> _Your task_: Can you retype the part of the text on digital transformation at DND/CAF that opens with the words containing "This last obstacle" and closes with "a malicious thing.", copying it word for word?

> _Document extract_:
I would consider this an obstacle in itself and does not understand technology or capabilities, and possibly would consider it a straw man argument. DND/CAF is not procuring digital capabilities for the sake of digital capabilities. The entire point of the defense procurement process (identification, options analysis, definition, implementation, and close out) is meant to ensure that the technology and capabilities are being selected and integrated into DND/CAF in a purposeful and productive way.
Does that always occur? Absolutely not, Canadian defense procurement is messy and inefficient and is meant to get the right capability for the best price. To have this as the first concern is more of a signal to those working on digital transformation that there are people in DND/CAF who think technology is being procured just because we are enamored with it. Such a statement is quite disrespectful for the rigid, complex systems in place in the CAF and government that go into procuring such capabilities. The fact that DND/CAF are at least 15 years behind in digital transformation compared to the US, Canada’s closest ally that Canada is deeply integrated with, highlights that the need to digitally transform as a strategic imperative to maintain relationships and to maintain the CAF’s ability to deploy and operate with allies.
The other obstacles are ones either already acknowledged or quite understandable in digital transformation:
Internal biases which favor status quo over digital transformation
Insufficient resources dedicated to digital transformation.
Being overly programmatic and being too risk-averse.
Not moving quickly enough can contribute to stunting initiative of digital transformation and risks being viewed as a hollow initiative
Digital transformation means systemic and structural changes in how DND/CAF functions on a day to day basis. As a result, DND/CAF must ensure no one is left behind in this process and DND/CAF are actively listening to address concerns and problems to the process.
This last obstacle is perhaps what the first obstacle discussed was meant to discuss. Digital capabilities provide a host of potential to improve work and make life easier for everyone in DND/CAF by reducing time needed on administrative tasks and improve efficiency on others. For this to occur, digital literacy must be improved to have everyone engage in this process. However, free riders are inherent to any system. Free riders, or those that benefit from a system without contributing much in return, are not inherently a malicious thing.
As an example, consider CAF light infantry and how the CAF’s infantry are getting their own digital transformation with the Integrated Soldier System Project. Certain CAF infantry are participating in pilot projects to test and determine how to best operate and integrate these new communications capabilities into their teams. However, Not everyone is doing this. The Integrated Soldier System Project achieved initial operational capability in June 2018, but it would take until March 2023 to achieve full operational capability. The time this take for implementation is not just about time to make and deliver the capability, but is about the CAF working with the system to get hands on knowledge of how to use it, what doesn’t work, what is lacking or needed. The DND/CAF and procurement personnel that are involved in this process are those that this document referring to and the need to think about the organization and concerns in how they make these subsequent decisions about the Integrated Soldier System Project.
The free riders in this project are the infantry and others that will use the new radios, assaulter hubs, laser range finders, but did not contribute to the procurement process at all. Were they expected to contribute to it? No, we likely do not want everyone to contribute in that same manner. The takeaway from this is that there are free riders in any program or project, either maliciously or purposefully, and is not something to be overly concerned about. Engaged leadership which is concerned about the whole of the organization and how technology enables an organization. ICT can be a very powerful tool for empowering individuals to be engaged and to voice their thoughts, which should be leveraged in the digital transformation process. Fundamentally, DND/CAF must foster buy in to the digital transformation process itself, which is deeply rooted in digital literacy.

> _Entries provided_:
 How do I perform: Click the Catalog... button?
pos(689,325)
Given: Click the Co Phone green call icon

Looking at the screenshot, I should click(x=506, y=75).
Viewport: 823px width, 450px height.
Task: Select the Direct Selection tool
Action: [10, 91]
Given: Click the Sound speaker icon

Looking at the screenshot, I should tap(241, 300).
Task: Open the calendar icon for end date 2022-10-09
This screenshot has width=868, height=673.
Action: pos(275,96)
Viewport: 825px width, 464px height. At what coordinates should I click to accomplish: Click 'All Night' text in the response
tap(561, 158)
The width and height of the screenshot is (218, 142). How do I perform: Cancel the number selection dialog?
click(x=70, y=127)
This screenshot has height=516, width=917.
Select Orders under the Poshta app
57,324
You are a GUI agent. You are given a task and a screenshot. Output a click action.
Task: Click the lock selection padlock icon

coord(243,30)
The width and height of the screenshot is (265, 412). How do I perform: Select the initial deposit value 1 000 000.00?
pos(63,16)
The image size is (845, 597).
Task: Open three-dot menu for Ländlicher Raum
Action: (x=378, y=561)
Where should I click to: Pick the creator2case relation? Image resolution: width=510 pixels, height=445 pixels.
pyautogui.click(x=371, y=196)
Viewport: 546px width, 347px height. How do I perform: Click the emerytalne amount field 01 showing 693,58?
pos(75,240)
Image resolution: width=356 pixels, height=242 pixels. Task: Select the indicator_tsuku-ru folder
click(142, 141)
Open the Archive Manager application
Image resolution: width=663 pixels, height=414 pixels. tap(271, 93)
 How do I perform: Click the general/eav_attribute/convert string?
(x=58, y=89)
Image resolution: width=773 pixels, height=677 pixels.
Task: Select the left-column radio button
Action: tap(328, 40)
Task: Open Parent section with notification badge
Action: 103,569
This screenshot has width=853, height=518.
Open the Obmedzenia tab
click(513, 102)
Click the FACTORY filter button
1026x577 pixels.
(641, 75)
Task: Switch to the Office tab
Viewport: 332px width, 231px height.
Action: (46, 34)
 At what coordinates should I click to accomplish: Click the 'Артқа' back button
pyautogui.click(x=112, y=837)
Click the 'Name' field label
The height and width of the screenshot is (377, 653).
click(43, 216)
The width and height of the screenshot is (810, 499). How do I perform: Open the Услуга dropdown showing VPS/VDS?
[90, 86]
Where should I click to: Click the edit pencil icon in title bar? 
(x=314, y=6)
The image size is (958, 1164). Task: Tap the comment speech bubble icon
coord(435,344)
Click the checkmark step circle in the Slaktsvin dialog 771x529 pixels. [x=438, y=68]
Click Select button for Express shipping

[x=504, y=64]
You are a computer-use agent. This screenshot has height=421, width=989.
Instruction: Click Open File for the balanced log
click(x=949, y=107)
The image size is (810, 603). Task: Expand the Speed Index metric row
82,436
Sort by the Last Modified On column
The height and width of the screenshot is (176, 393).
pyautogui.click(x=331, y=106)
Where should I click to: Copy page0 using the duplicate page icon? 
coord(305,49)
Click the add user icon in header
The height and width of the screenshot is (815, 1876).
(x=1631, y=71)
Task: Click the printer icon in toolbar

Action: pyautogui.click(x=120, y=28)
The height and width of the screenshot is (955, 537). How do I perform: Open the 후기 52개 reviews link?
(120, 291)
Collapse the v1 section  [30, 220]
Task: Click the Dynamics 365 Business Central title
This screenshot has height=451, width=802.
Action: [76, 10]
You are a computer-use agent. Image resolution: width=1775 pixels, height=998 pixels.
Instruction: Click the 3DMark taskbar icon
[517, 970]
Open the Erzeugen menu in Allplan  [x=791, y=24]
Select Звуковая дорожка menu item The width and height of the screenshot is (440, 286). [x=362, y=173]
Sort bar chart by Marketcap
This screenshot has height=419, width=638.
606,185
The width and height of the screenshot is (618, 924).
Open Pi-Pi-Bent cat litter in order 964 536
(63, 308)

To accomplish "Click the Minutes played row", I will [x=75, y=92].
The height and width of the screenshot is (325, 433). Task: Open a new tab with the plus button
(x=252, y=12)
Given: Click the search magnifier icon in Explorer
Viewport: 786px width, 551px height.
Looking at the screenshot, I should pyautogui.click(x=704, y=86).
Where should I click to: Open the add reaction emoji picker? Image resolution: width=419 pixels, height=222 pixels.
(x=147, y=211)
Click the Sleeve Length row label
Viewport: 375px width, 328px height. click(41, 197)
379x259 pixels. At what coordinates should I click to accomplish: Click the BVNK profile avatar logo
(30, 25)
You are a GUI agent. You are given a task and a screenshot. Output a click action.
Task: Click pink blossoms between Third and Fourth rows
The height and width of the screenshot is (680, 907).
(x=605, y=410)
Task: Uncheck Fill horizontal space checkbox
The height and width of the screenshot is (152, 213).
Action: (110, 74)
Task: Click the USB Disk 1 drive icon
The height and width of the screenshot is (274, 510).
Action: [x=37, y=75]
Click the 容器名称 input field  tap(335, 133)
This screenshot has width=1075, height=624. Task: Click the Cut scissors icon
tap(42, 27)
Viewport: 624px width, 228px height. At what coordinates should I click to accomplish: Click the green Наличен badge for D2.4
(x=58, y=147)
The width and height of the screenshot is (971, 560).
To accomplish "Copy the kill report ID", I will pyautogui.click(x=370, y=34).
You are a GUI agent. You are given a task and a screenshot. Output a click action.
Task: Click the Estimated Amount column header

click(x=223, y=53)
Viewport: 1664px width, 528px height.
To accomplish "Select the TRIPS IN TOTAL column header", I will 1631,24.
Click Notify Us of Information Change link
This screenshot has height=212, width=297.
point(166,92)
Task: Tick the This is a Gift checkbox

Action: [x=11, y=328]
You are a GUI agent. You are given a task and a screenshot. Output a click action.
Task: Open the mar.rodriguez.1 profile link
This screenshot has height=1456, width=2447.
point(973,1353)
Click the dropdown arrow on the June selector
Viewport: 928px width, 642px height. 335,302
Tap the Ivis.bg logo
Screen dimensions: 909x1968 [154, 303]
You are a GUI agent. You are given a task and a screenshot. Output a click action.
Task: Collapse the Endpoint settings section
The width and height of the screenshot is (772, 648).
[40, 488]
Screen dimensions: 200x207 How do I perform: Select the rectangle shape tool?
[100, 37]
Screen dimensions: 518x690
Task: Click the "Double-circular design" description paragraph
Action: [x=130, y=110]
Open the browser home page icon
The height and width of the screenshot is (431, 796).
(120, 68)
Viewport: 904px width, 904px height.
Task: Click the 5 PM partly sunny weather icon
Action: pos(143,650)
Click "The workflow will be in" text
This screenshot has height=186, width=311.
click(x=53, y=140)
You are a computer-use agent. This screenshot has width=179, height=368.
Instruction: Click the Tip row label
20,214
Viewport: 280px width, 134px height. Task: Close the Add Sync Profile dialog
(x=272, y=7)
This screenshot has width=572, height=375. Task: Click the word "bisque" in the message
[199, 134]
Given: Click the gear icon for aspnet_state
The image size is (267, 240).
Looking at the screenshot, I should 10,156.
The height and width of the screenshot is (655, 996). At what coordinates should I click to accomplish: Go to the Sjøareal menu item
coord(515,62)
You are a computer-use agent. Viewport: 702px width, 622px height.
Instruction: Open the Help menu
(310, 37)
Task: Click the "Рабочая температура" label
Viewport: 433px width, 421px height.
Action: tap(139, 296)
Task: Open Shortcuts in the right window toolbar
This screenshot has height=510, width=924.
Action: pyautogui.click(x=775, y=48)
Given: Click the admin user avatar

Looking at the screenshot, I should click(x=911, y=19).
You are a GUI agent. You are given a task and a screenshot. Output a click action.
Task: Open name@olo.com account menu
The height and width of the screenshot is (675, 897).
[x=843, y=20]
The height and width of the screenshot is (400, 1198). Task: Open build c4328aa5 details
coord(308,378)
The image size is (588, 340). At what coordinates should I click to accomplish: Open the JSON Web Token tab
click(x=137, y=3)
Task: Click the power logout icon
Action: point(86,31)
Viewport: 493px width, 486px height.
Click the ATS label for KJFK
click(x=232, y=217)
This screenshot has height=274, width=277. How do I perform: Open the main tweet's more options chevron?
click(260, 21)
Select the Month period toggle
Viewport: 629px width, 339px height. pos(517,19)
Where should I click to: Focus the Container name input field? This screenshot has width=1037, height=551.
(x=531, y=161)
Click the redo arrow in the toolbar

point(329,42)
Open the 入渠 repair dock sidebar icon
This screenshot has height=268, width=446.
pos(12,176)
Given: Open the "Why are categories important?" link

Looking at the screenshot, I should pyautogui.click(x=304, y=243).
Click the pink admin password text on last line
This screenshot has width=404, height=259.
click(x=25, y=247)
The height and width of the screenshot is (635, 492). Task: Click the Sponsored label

> _Response to the exercise_:
This last obstacle is perhaps what the first obstacle discussed was meant to discuss. Digital capabilities provide a host of potential to improve work and make life easier for everyone in DND/CAF by reducing time needed on administrative tasks and improve efficiency on others. For this to occur, digital literacy must be improved to have everyone engage in this process. However, free riders are inherent to any system. Free riders, or those that benefit from a system without contributing much in return, are not inherently a malicious thing.